Caribbean Islands Table of Contents
Growth of the national economy in the 1980s was generally uneven because of the continued reliance on the sugar industry. Both the agriculture and the manufacturing sectors depended on sugar for large portions of their earnings, and aggregate economic performance mirrored the vagaries of the international sugar market.
Gross domestic product (GDP--see Glossary) grew, on the average, by a respectable 2.8 percent annually from 1977 to 1983. Despite significant expansion of tourism-related services, this figure would have been higher were it not for an actual decline in GDP of 2.4 percent in 1983 because of poor performance by the sugar sector. Sugar rebounded in 1984 so that aggregate economic performance rose by 3.3 percent, but GDP growth was reduced to only 1 percent in 1985, again the result of the weak performance of sugar. GDP grew in 1985 solely because of the strong performance of tourism and related construction projects.
The shift toward the service sector was evidenced by the economic figures for 1985. About 67 percent of GDP was accounted for by wholesale and retail trade, communications, and financial and government services. Agriculture and manufacturing each accounted for about 13 percent of GDP; the other economic sectors accounted for the remaining 7 percent. This trend was expected to continue into the 1990s, particularly if more tourist accommodations could be added to those already existing on the two islands.
Employment statistics in the mid-1980s, although widely regarded as unreliable, also reflected the growing importance of the tourist and manufacturing sectors. By 1982 a reported 26 percent of the work force was associated with trade, hotels, and other services, whereas 22 percent was employed by the manufacturing sector. The agricultural sector (primarily sugar) still employed one-third of the total work force, and sugar processing was still an important part of the manufacturing sector. Most of the remaining 19 percent of the labor force worked for the government, and about 5 percent were employed in the construction industry.

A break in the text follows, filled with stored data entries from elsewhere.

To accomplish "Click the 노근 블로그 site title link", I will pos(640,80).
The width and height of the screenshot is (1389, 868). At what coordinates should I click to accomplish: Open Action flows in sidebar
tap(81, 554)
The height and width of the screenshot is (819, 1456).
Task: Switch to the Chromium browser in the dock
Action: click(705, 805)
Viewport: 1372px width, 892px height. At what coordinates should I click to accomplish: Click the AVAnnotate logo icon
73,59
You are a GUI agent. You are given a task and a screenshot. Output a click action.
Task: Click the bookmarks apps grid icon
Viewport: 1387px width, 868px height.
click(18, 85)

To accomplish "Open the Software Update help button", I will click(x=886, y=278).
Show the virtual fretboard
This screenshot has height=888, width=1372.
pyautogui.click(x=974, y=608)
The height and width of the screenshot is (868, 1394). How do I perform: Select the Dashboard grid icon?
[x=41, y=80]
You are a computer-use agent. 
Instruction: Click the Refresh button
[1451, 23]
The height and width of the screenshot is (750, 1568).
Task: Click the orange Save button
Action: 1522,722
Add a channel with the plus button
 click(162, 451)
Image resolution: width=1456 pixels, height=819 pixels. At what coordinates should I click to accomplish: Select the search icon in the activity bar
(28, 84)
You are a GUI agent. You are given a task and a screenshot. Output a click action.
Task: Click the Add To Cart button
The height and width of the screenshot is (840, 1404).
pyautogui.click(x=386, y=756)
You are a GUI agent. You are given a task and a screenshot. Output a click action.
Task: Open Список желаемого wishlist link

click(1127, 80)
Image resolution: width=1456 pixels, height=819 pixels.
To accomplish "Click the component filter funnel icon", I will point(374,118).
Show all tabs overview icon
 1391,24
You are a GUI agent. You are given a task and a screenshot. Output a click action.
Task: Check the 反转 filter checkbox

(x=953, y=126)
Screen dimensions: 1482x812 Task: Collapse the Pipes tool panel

Despite the existence of government-run employment agencies on both islands, unemployment statistics were unavailable in the mid1980s . Best estimates, however, placed the unemployment rate between 20 and 25 percent. This high level of unemployment has been variously attributed to the unwillingness of the labor force to attempt nonsugar agriculture and the lack of training necessary to make the transition to tourism-related services. Unemployment was not expected to decrease in the immediate future, unless the government became more successful at coordinating education and technical training with the demands of the labor market.
Inflation in the Kittitian economy was typical for a Caribbean island in the mid-1980s; it was fueled by both internal and external sources but tended to parallel world inflation because of the open nature of the domestic economy. Because St. Kitts and Nevis was so dependent on imports, the price changes of these goods often had a strong effect on the domestic inflation rate. Local inflationary pressures, such as wage increases, were also occasionally evident but generally had a minimal effect on prices in the mid-1980s.
After rising at double-digit rates in the early 1980s, inflation as measured by the consumer price index fell to 3.6 percent in 1983, 2.7 percent in 1984, and 1.8 percent in 1985. This decline reflected global trends, as well as stable prices for essential imports and minimal increases in domestic wages. Stable prices and wages were expected for the rest of the decade.